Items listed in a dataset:

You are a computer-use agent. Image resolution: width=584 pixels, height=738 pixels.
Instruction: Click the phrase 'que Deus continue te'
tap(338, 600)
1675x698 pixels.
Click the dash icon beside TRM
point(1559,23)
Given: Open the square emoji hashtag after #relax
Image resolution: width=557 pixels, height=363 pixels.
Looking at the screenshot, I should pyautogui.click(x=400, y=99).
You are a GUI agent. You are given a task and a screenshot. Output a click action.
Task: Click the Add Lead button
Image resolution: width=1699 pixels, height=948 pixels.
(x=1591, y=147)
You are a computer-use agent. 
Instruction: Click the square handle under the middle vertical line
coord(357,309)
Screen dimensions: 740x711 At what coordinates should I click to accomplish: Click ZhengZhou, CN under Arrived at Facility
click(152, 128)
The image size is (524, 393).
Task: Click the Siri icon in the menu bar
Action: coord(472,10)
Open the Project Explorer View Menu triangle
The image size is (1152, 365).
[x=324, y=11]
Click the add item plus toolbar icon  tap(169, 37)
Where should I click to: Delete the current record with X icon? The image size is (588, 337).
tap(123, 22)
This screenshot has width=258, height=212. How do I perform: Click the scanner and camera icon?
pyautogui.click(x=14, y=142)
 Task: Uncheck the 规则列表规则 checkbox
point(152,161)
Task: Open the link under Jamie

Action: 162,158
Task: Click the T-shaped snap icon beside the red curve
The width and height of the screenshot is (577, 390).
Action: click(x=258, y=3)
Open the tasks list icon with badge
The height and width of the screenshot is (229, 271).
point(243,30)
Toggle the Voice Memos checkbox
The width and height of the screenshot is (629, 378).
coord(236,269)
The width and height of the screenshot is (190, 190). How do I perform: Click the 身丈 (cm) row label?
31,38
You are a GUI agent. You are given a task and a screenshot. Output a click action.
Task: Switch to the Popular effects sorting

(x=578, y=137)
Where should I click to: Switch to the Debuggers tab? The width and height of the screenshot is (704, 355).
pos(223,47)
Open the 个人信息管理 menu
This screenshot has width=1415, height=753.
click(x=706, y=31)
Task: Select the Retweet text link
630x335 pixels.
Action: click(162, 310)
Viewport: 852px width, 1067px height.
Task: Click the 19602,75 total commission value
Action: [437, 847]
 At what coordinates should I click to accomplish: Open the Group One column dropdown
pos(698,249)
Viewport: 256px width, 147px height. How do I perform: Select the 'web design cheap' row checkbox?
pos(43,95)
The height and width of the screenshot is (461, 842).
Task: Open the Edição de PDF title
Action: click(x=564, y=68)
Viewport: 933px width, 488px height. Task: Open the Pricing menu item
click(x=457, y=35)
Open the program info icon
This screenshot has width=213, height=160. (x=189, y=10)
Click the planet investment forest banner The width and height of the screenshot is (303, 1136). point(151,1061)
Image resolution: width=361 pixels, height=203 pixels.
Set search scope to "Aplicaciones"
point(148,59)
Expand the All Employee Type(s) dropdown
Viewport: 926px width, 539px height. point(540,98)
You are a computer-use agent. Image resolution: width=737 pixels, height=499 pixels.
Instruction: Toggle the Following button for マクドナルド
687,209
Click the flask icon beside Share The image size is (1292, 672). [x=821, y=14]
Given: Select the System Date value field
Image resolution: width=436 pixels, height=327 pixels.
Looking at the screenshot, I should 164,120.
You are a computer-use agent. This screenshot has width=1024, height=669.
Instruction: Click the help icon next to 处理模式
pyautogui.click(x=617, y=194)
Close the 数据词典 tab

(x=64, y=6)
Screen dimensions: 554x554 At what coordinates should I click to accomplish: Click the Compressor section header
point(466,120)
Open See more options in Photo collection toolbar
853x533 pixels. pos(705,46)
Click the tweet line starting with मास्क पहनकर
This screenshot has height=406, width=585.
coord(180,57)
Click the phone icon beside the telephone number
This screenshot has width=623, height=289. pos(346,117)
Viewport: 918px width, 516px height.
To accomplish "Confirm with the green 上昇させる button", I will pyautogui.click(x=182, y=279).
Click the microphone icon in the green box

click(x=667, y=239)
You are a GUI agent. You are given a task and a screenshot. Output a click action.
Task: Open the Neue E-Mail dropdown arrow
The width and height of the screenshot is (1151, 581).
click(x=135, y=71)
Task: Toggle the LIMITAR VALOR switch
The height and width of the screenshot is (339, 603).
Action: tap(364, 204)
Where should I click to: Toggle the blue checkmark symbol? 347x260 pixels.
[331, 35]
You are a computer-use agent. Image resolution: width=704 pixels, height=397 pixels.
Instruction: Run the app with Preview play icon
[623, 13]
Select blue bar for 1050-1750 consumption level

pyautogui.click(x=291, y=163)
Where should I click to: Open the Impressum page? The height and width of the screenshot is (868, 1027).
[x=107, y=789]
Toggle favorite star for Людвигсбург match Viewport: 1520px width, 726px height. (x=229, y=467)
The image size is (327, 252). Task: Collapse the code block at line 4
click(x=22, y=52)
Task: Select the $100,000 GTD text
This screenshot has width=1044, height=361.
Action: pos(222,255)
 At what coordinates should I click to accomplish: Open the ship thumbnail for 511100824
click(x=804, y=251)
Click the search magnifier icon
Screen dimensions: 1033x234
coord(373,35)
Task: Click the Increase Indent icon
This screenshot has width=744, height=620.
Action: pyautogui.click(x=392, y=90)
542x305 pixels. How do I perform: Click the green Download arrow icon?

→ **BRIEF**:
For the word "text", count the lines of the data that contain it and report only the total.

→ **ANSWER TO THIS TASK**:
2